Set data at index positions. The decoded parameter controls whether input data is in decoded or encoded form.

GroupBy

groupby(coord_names, max_mem=2**29)

Group by one or more coordinates. Returns a generator of (slices, data) tuples.

Parameters:

Parameter Type Description
coord_names str, list of str, or dict Coordinates to group by. Dict values can be int (chunk size) or str (time period).
max_mem int Max memory for rechunker buffer (default 128 MB).

Period strings: 'D' (day), '7D' (7 days), 'M' (month), 'Y' (year), '6h' (6 hours), etc. Valid units: Y, M, W, D, h, m, s, ms, us, ns. Only valid on datetime coordinates.

# Group by individual coordinate values
for slices, data in temp.groupby('latitude'):
    print(slices, data.shape)

for slices, data in temp.groupby(('latitude', 'time')):
    print(slices, data.shape)

# Group by time period
for slices, data in temp.groupby({'time': 'D'}):
    print(slices, data.shape)

for slices, data in temp.groupby({'time': 'M'}):
    print(slices, data.shape)

# Mixed: period on time, chunk size on spatial
for slices, data in temp.groupby({'time': 'D', 'latitude': 50}):
    print(slices, data.shape)

Parallel Map

map(func, chunk_shape=None, n_workers=None, max_mem=2**27)

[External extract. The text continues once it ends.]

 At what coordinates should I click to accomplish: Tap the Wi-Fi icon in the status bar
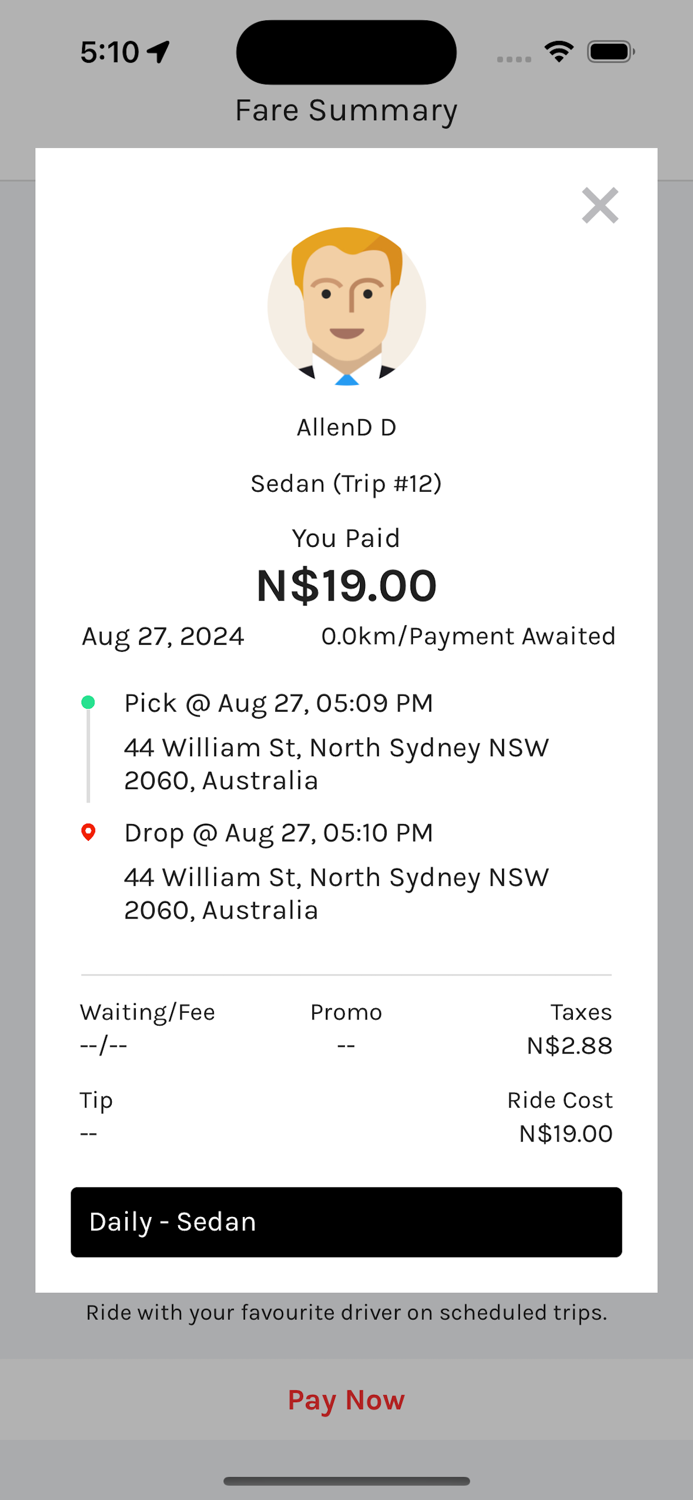coord(558,51)
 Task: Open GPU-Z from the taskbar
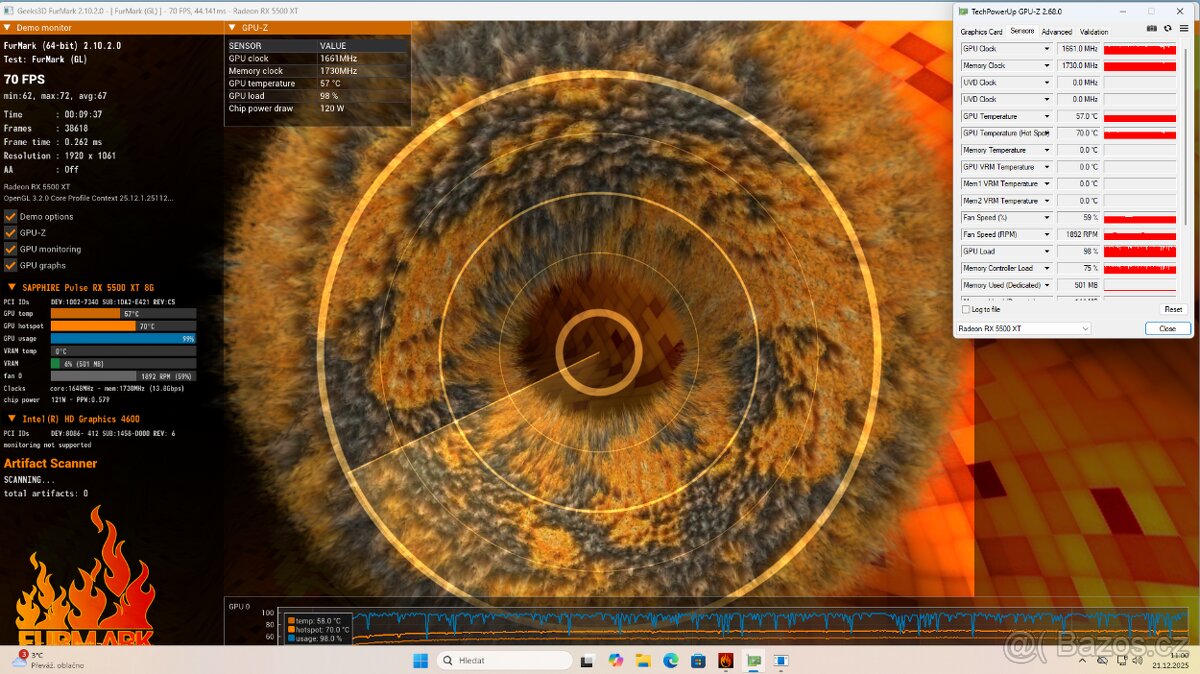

Apply a function to each chunk in parallel using multiprocessing. Yields (target_chunk, result) tuples as workers complete.

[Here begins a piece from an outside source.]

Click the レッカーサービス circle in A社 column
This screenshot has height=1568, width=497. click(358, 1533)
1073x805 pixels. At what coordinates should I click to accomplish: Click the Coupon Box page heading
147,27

The user function receives (target_chunk, data) — the same values yielded by iter_chunks(). It must be a top-level picklable function (not a lambda or closure).

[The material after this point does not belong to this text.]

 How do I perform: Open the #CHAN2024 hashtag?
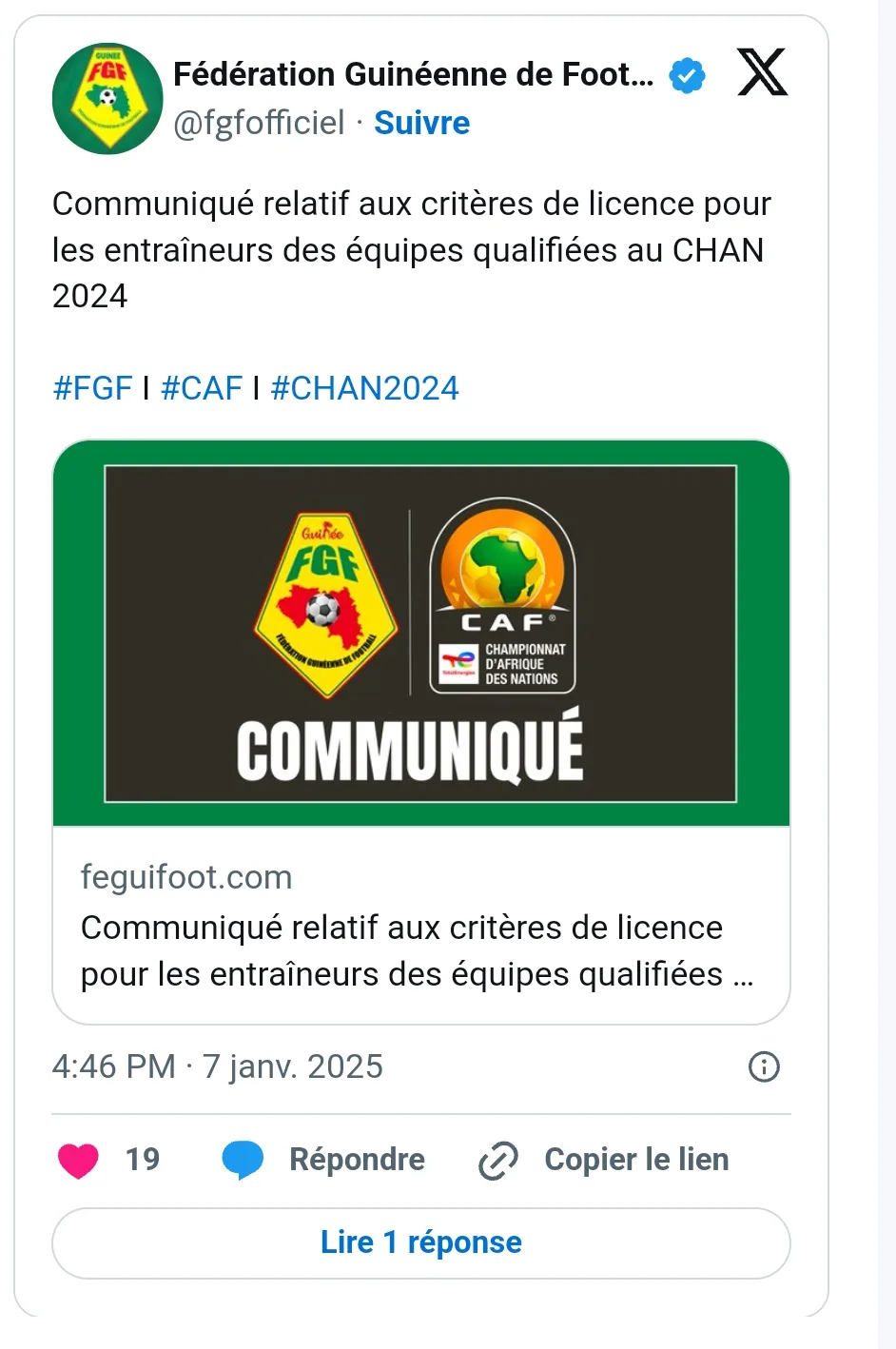pos(364,388)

def compute_mean(target_chunk, data):
    return data.mean()

with cfdb.open_dataset(file_path) as ds:
    means = [result for _, result in ds['temperature'].map(compute_mean, n_workers=4)]

Parameters:

Parameter Type Description
func callable func(target_chunk, data) -> result or None. Return None to skip.
chunk_shape dict or None {coord_name: int} for rechunked iteration. None uses storage chunks with the efficient booklet.map path.
n_workers int or None Number of worker processes. Defaults to os.cpu_count().
max_mem int Max memory for rechunker buffer. Only used when chunk_shape is set.

With rechunked chunks:

with cfdb.open_dataset(file_path, flag='w') as ds:
    temp = ds['temperature']
    for target_chunk, result in temp.map(scale_kelvin, chunk_shape={'latitude': 50}, n_workers=4):
        temp[target_chunk] = result

Works on views too:

with cfdb.open_dataset(file_path) as ds:
    view = ds['temperature'][0:50, :]
    for target_chunk, result in view.map(transform, n_workers=4):
        ...

Interpolation

interp(x=None, y=None, z=None, iter_dim=None, xy=None)

Create an interpolation object for spatial interpolation. Returns GridInterp for grid datasets or PointInterp for ts_ortho datasets. Requires geointerp and a CRS.

gi = temp.interp()
for time_val, grid in gi.to_grid(grid_res=0.01):
    print(grid.shape)

See GridInterp / PointInterp for details.

Rechunking

rechunker()

Return a Rechunker for on-the-fly rechunking:

rechunker = temp.rechunker()
for slices, data in rechunker.rechunk((50, 50)):
    print(data.shape)

See Rechunker for details.

Other Methods

load()

For EDataset: pre-fetch chunks from S3. No-op for local datasets.

update_units(units)

Update the units value. Only on writable datasets.